Using this strategy, we confirmed that seven out of the eight genes identified in our screen alter reprogramming efficiency (Fig. 3B–D). Knockout of Crebbp, Kat8, Phf2, or Rsbn1 reduced early reprogramming and overall reprogramming efficiency, resulting in a decrease in both intermediate reprogrammed and late reprogrammed cells. In contrast, Kmt5b-KO had no effect on the earlier stage but enhanced the late stage, resulting in an overall increase in late reprogrammed cells (Fig. 3B–D). Interestingly, Kdm2a-KO promoted the earlier stage but strongly hindered the later stage, resulting in a net decrease in late reprogrammed cells, whereas Nsd1-KO showed the opposite effect: It interfered with the earlier stage but promoted the later stage, resulting in no overall change in the total reprogramming efficiency. Finally, Ash1l-KO had no significant impact on either stage (Fig. 3B–D). The nomination of Nsd1 and Ash1l as total reprogramming promoters is likely attributable to the relatively high MOI (∼1.4), which may have introduced noise favoring promoters over suppressors under these conditions. Although Nsd1 did not reduce total reprogramming efficiency as predicted by the screen, its reciprocal behavior with Kdm2a suggested that H3K36me2 may be a key mediator of hepatobiliary reprogramming—Nsd1 is a writer and Kdm2a is an eraser of this histone mark (Fig. 3B,C; Kooistra and Helin 2012). Moreover, regulation of H3K36me2 has previously been linked to epithelial-to-mesenchymal transition (EMT) and mesenchymal-to-epithelial transition during oncogenesis (Lu et al. 2019; Yuan et al. 2020; Ko et al. 2024). Given that EMT signatures are upregulated during biliary reprogramming (Tarlow et al. 2014; Merrell et al. 2021), this suggests potentially shared mechanisms of epigenetic plasticity between these disparate processes.
Identification of Kdm2a and Nsd1 as critical modulators for reprogramming
To further investigate the roles of Nsd1 and Kdm2a, we first confirmed the efficiency of their knockouts by inspecting RNA sequencing (RNA-seq) reads at the expected cut sites, which revealed efficient indel formation (Supplemental Fig. S5A), confirming that the observed effects were due to on-target gene editing. Western blots 2 weeks after AAV injection confirmed that the global H3K36me2 level was substantially decreased in Nsd1-KO hepatocytes and modestly increased in Kdm2a-KO hepatocytes (Fig. 3E). Similarly, after DDC-induced injury, immunofluorescence staining of H3K36me2 revealed a near absence of this mark in Nsd1-KO GFP+ cells, with no observable difference in Kdm2a-KO GFP+ cells or in Nsd2-KO, Nsd3-KO, or Ash1l-KO GFP+ cells (Supplemental Fig. S5B,C). These results suggest that Nsd1 is the major H3K36me2 writer in hepatocytes. To assess the combined impact of Kdm2a and Nsd1, we next conducted a double-knockout (DKO) experiment. Kdm2a/Nsd1-DKO resulted in a decrease in the fraction of reprogrammed hepatocytes at both the earlier and later stages (Fig. 3F). Taken together, these results suggest that multiple histone-modifying enzymes are required for efficient hepatobiliary reprogramming and that H3K36 methylation is a critical factor across multiple reprogramming stages.

_Dataset extract_:
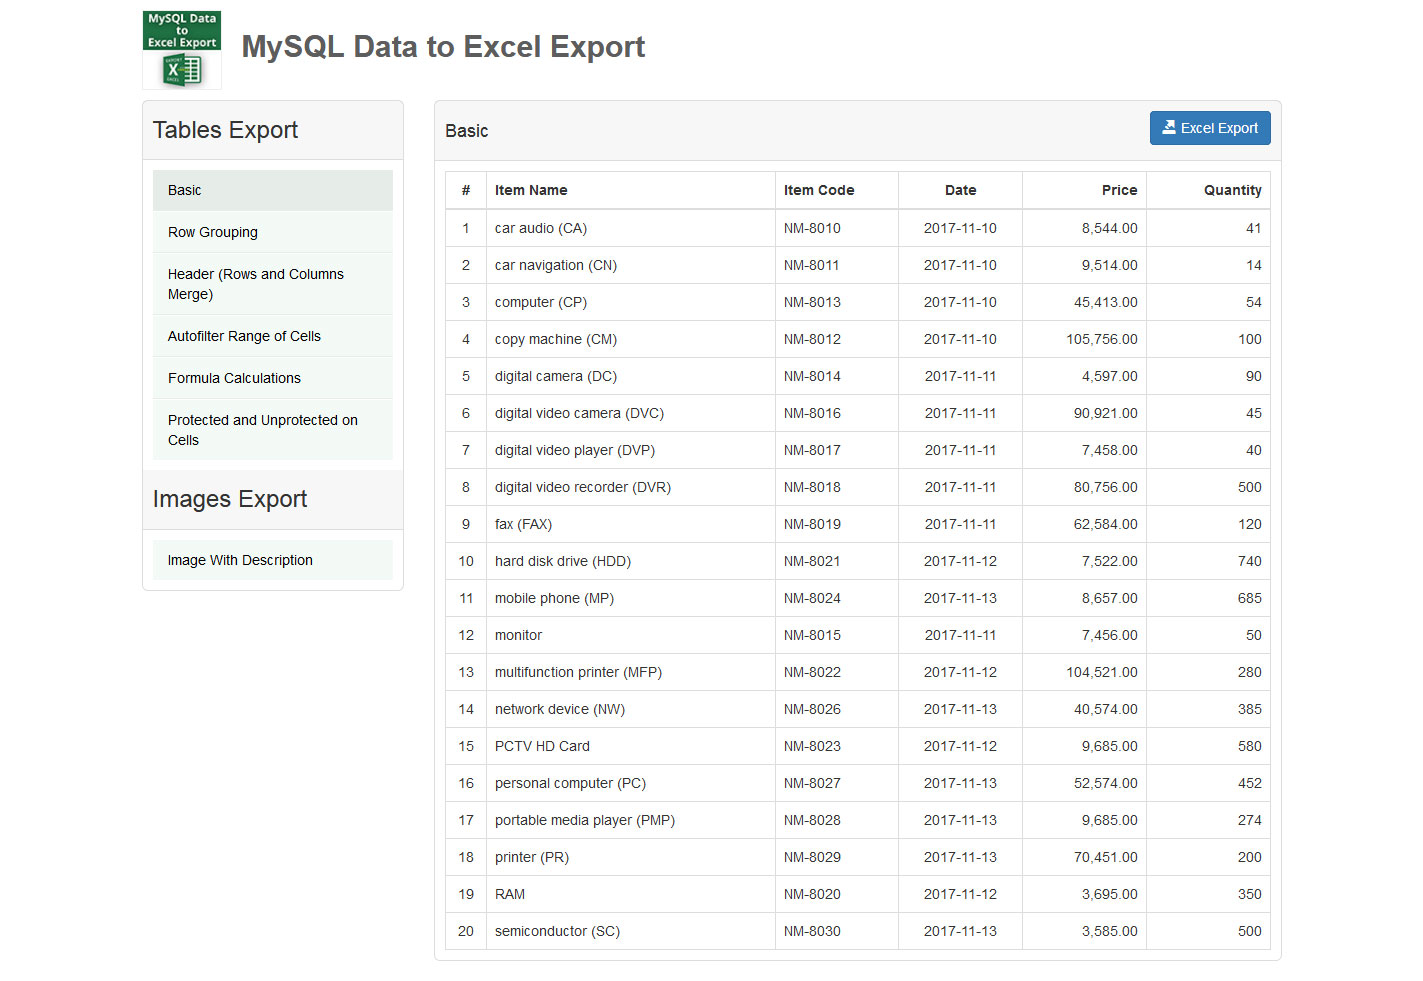Select Protected and Unprotected on Cells
Viewport: 1423px width, 981px height.
coord(272,430)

_Questions on the material_:
- A) Name every gene whose knockout, according to the passage on hepatobiliary reprogramming, reduced early reprogramming and overall reprogramming efficiency.
- B) Extend the passage on hepatobiliary reprogramming, starting after its final sentence.
The listing was taken from a different source than the passage on hepatobiliary reprogramming.

_Answer set_:
- A) Crebbp, Kat8, Phf2, Rsbn1

- B)
To further test the role of H3K36me2 in reprogramming, we used Rosa26-LSL-EYFP mice with a lysine-36-to-methionine (K36M) mutation of histone H3.3 (LSL-H3K36M). Expression of this mutant histone, following Cre-mediated deletion of transcriptional stop sequences, prevents the formation of H3K36me2 (Zhuang et al. 2018a). After confirming the absence of H3K36me2 in the hepatocytes of Cre-infected H3K36M mice (Supplemental Fig. S5D), we subjected these mice to an 8 week DDC injury regimen and assessed reprogramming efficiency. Interestingly, the fraction of hepatocytes reprogrammed to both earlier (YFP+CD24+EpCAM−) and later (YFP+EpCAM+CD24+) stages tended to increase in H3K36M mice compared with K36 wild-type controls (Fig. 3G). These results provide additional evidence that H3K36me2 has an overall suppressive effect on reprogramming. Given that triple inhibition of NSD1, NSD2, and SETD2 is required to phenocopy the H3K36M mutation in human cells (Lu et al. 2016), this transgenic model likely reflects the roles of additional H3K36 modifiers. Nevertheless, although the inability to create this histone mark increases overall reprogramming efficiency, our findings with Nsd1 and Kdm2a indicate that dysregulation of H3K36me2 imposes different effects on the early versus late stages of reprogramming. Taken together, these experiments nominate the H3K36me2-modifying genes Kdm2a and Nsd1 as central mediators of reprogramming.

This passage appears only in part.